# There are infinitely prime numbers $p$, st $P(x)+p$ is irreducible over $\mathbb{Z}[x]$

According to the Bunyakovsky conjecture it's an open problem if under special conditions, integer polynomials of degree greater than one generate infinitely many primes.

Does anyone know if the following problem, involving integer polynomials and prime numbers, has ever been studied?

Consider a polynomial $P(x) \in \mathbb{Z}[x]$ of degree $\geq 2$. Are there infinitely many prime numbers $p$ such that $P(x)+p$ is irreducible over $\mathbb{Z}[x]$?

Any help would be appreciated.

• This should be the case, but I have no idea for a proof yet. Mar 17, 2018 at 11:46

Yes by the Hilbert Irreducibility Theorem.
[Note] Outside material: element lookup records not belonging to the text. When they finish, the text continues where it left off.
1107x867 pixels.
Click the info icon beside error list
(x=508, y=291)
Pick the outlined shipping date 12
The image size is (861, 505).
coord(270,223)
In Serre's "Topics in Galois Theory" is explained that (1) $P(x)+q$ is irreducible over $\mathbb{Q}$ except for a "thin" subset of $q \in \mathbb{Q}$ and (2) the number of integer points of height $\leq N$ in a thin subset of $\mathbb{Q}$ is $O(N^{1/2})$; thus the affirmative answer follows from the prime number theorem (the number of primes of height $\leq N$ is asymptotic to $N/log(N)$).